JOB A:
According to the text on the Ghana Broadcasting Corporation, what was the name of the relay station the BBC operated in the Gold Coast?
JOB B:
Extend the Ghana Broadcasting Corporation text, picking up right after its final sentence.
── SOURCE TEXT
Ghana Broadcasting Corporation (GBC)
- Type: Terrestrial television and radio broadcast network
- Industry: Mass Media
- Predecessor: Gold Coast Broadcasting System-31 July 1935; 91 years ago
- Founded: 1 January 1953; 73 years ago
- Headquarters: Accra, Ghana
- Area served: Ghana, 16 regions
- Key people: Professor Amin Alhassan (Director General)
- Products: Broadcasting, radio, web portals
- Services: Television, radio, online
- Owner: Government of Ghana
- Parent: Government of Ghana
- Website: gbcghanaonline.com

= Ghana Broadcasting Corporation =

Ghanaian public service broadcaster

The Ghana Broadcasting Corporation (GBC) was established by law in 1968 with a triple mandate as a State Broadcaster, Public Service Broadcaster, and a Commercial Broadcaster in Ghana. Headquartered in the capital city, Accra, GBC is funded by grants, broadcasting television commercials and the levying of a television licence, costing 36 cedis and 60 cedis for one or more TV sets in the same house every year. TV set repairers and sales outlets are to pay an annual sum of between 60 cedis to 240 cedis.

==History==
Established under an act by the British colonial government in 1935, the Gold Coast first operated a broadcasting outlet called Station ZOY, a relay station operated by the BBC. It later became the Ghana Broadcasting Corporation after Kwame Nkrumah changed the name Gold Coast to Ghana, upon political independence in 1957.
────
── DATA
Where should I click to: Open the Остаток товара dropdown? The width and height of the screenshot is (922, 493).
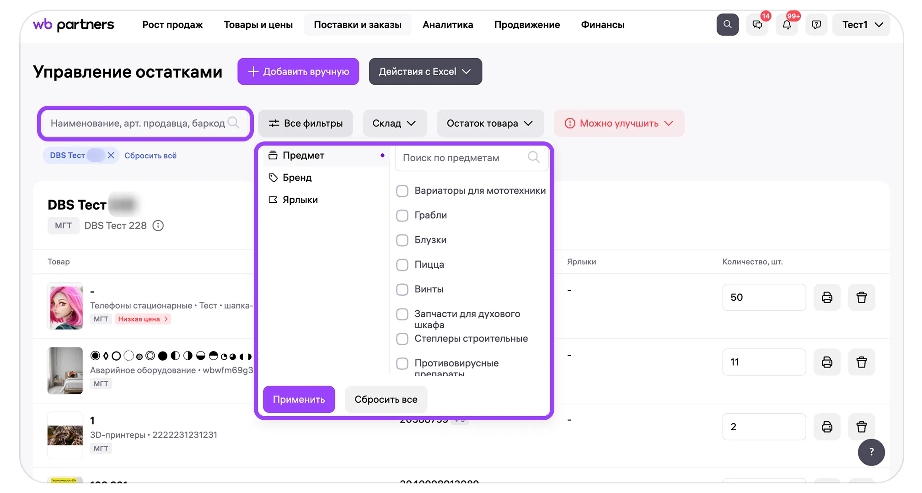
────
RESPONSE A:
Station ZOY

RESPONSE B:
Broadcasting began on 31 July 1935, from a wired relay station opened in Accra. The brain behind the introduction of broadcasting into the country was the then Governor of the Gold Coast, Arnold Hodson. He was assisted by a British radio engineer, F. A. W. Byron. Gramophone records of martial and light music were relayed, and Hodson spoke the message:

One of the main reasons for introducing the Relay Service is to bring news, entertainment and music into the homes of all and sundry. This will bring to an end the barriers of isolation and ignorance in the path of progress and also to enable the people of Gold Coast to improve on their very rich cultural music.

In 1965, Kwame Nkrumah inaugurated the television division for black and white screens. Both radio and television became main components of GBC's electronic outlets for information dissemination. In 1996, the Supreme Court settled a key debate in Ghana when its ruling committed the state broadcaster to the equal opportunities doctrine in broadcasting. Thus, the corporation is obliged to be fair and grant equal publicity to all political parties in Ghana. Over time, it expanded to meet increasing expectations occasioned by population growth. As a result, the station now operates seven television channels and thirty-three radio frequencies which broadcast in twenty-five languages.

==Administration==
The new broadcasting Service was staffed by eight technicians and housed in a small bungalow on 9th Road near the Ridge Police Station in Accra. Broadcasting first began in four Ghanaian languages, Fanti, Twi, Ga, Ewe, and later Hausa. Part-time staff were engaged to translate and announce the news in these languages until 1943 when full-time staff were appointed. Between 1946 and 1953, the organisation was administered by the Public Relation Department, now the Information Services Department.

The Director-Generals of the GBC were:

- J. B. Millar, 1954–1960
- W. F. Coleman, 1960–1970
- S. B. Mfodwo, 1970–1972
- L. W. Fifi Hesse, 1972–1975 & 1984–1990
- J. Y. Assasie, 1975–1981
- Kwame Karikari, 1982–1984
- George Aryee, 1991–1992
- David Anaglate, 1992–1995
- Kofi Frimpong, 1995–1999
- Gilbert Adanusa, 1999–2000 (acting)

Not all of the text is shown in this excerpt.